Perpétuels emprunts russes
En signant il y a huit ans un mémorandum avec la Russie, le gouvernement d'Alain Juppé croyait clore définitivement l'épineux dossier des emprunts russes. Las, les porteurs, héritiers des Français spoliés par la Révolution d'octobre, ne désarment pas. Ils sont mécontents d'une indemnisation qu'ils jugent dérisoire. Et ne cessent de multiplier les actions sur le terrain judiciaire, même si désormais ils ne peuvent plus se prévaloir du soutien des autorités françaises. Leur dernier cheval de bataille concerne la cotation des emprunts russes à la Bourse de Paris, suspendue depuis le 25 novembre 1996, à la veille de l'accord conclu avec Moscou. Les porteurs devraient donc se presser nombreux cet après-midi sous les lambris du tribunal de commerce de Paris pour assister à l'examen de la nouvelle demande que l'Afper (Association française des porteurs d'emprunts russes), l'une des plus actives de leurs associations de défense, a introduit pour exiger d'Euronext la reprise de cette cotation.

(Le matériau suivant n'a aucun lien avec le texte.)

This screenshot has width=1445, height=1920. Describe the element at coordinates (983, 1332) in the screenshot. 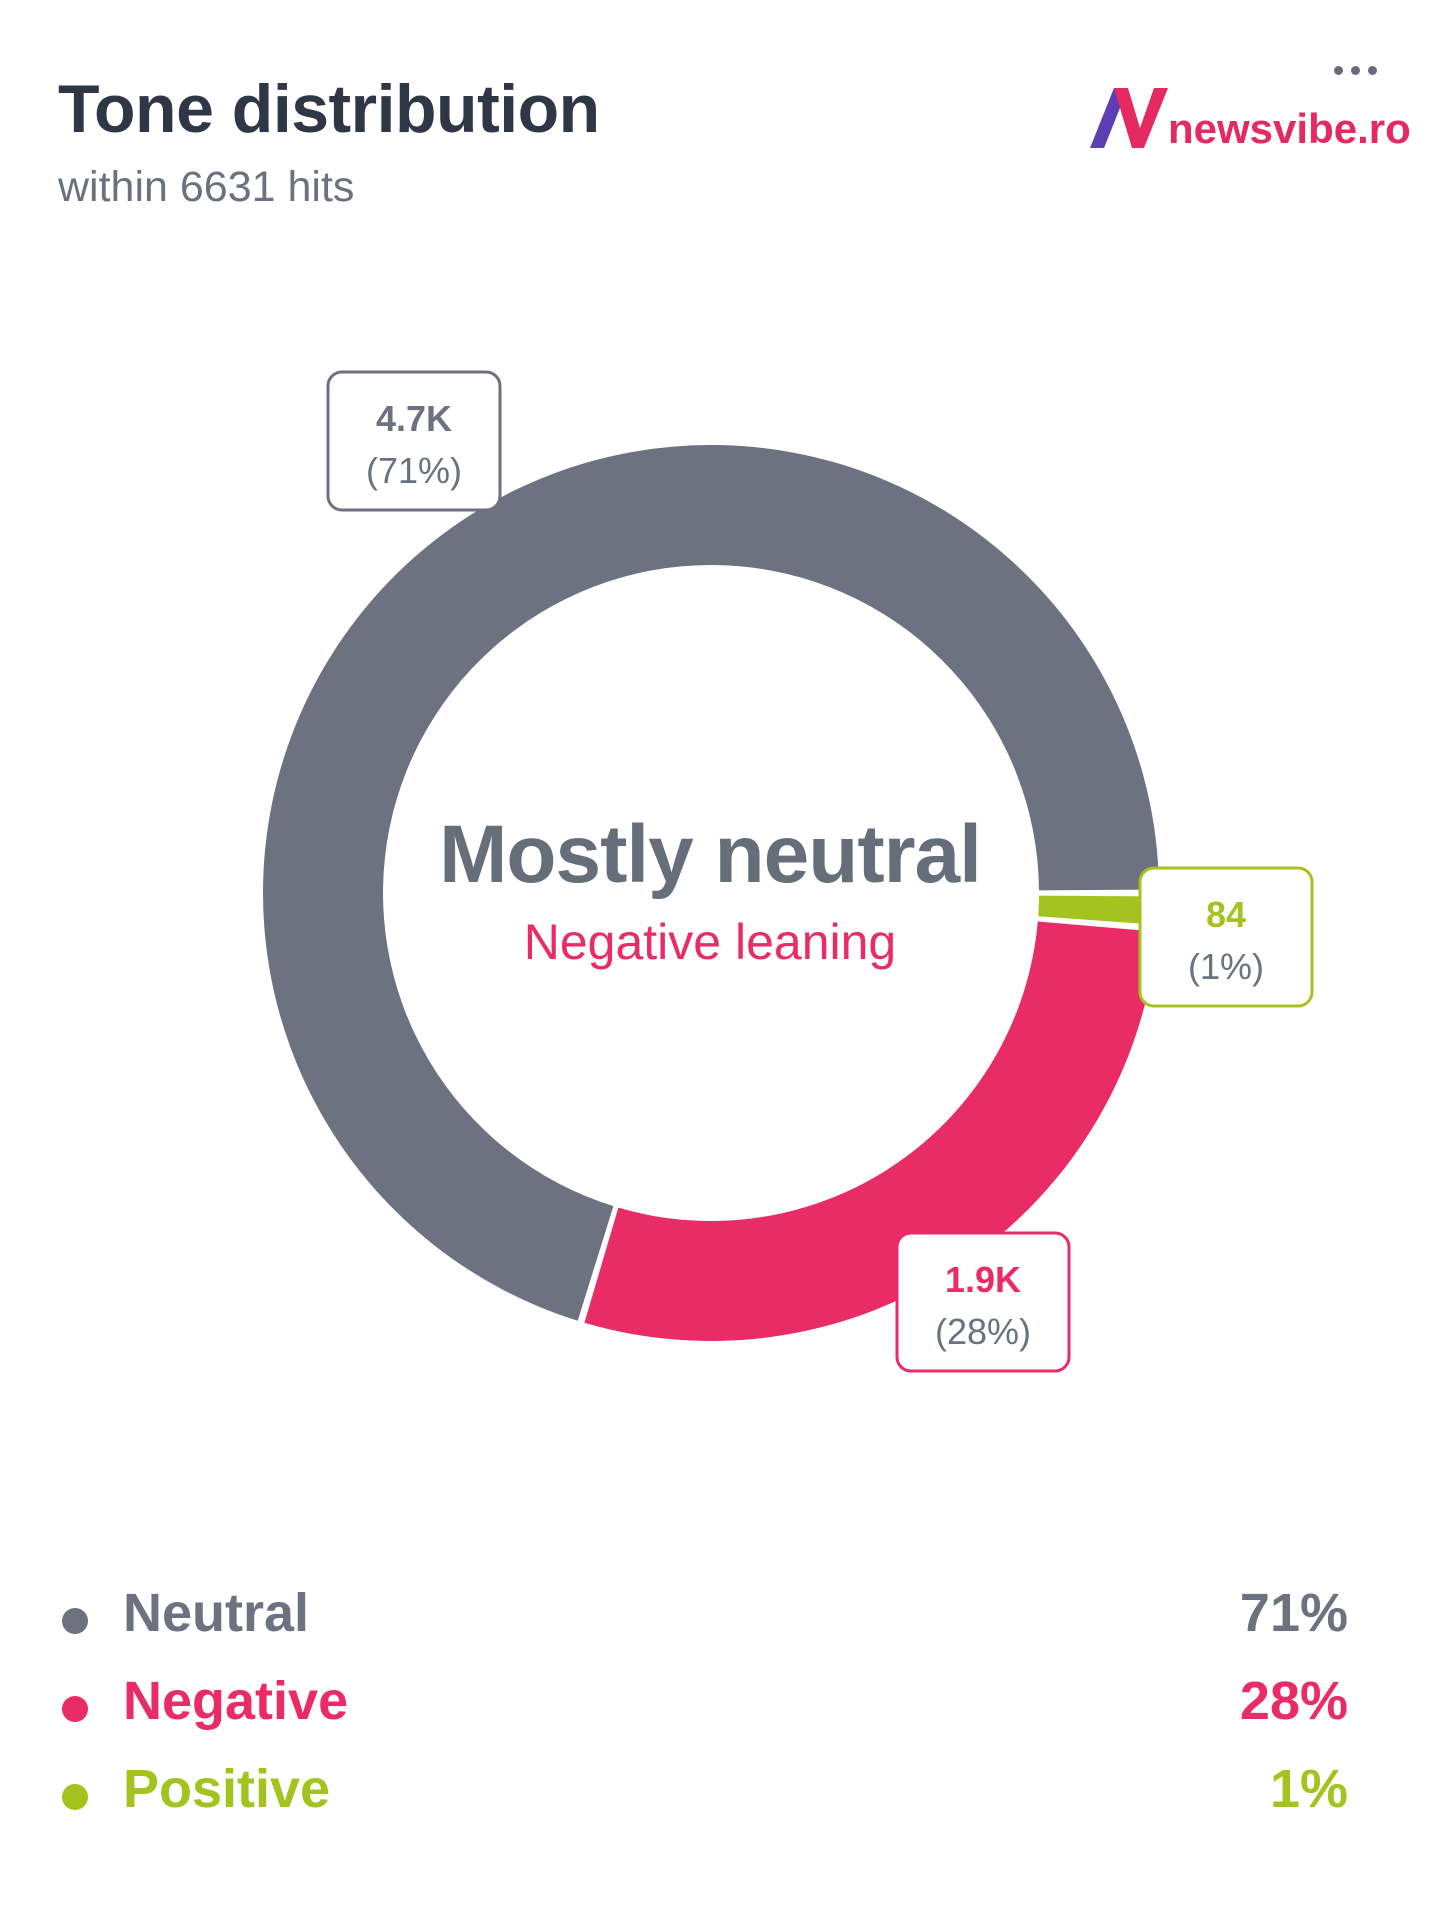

Au printemps 2003, l'Afper avait déjà intenté une action similaire devant ce même tribunal, mais s'était fait débouter pour des questions de forme. Cette fois, elle compte bien obtenir gain de cause sur le fond. Et, pour préparer le terrain, ses adhérents ont fait le siège des médias au cours des dernières semaines, les abreuvant d'appels téléphoniques et de courriers afin de les sensibiliser. Pour l'Afper, cette suspension, « la plus longue de toute l'histoire de la Bourse, n'a plus de raison d'être aujourd'hui et constitue une violation évidente de la règle de droit ». Car, rappelle Pierre de Pontbriand, le président de l'Afper, « la cotation est un droit inhérent à tout titre qui a bénéficié d'un contrat d'émission ; or, en l'espèce, le contrat d'émission existe toujours et n'a pas fait l'objet d'annulation ». La position d'Euronext n'a pas plus changé. « Les conditions de reprise de la cotation de ces emprunts ne sont pas réunies pour assurer un fonctionnement normal du marché », martèle l'opérateur de la Bourse de Paris. Pour les porteurs, l'argument est un peu court, voire fallacieux, car les modalités de répartition des 400 millions de dollars versés par Moscou pour l'indemnisation sont connues depuis plus de quatre ans. Surtout, cette indemnisation n'a pas épuisé, à leurs yeux, la valeur des titres. La preuve : ils leur ont été restitués pour qu'ils puissent éventuellement en obtenir le remboursement auprès des autorités russes.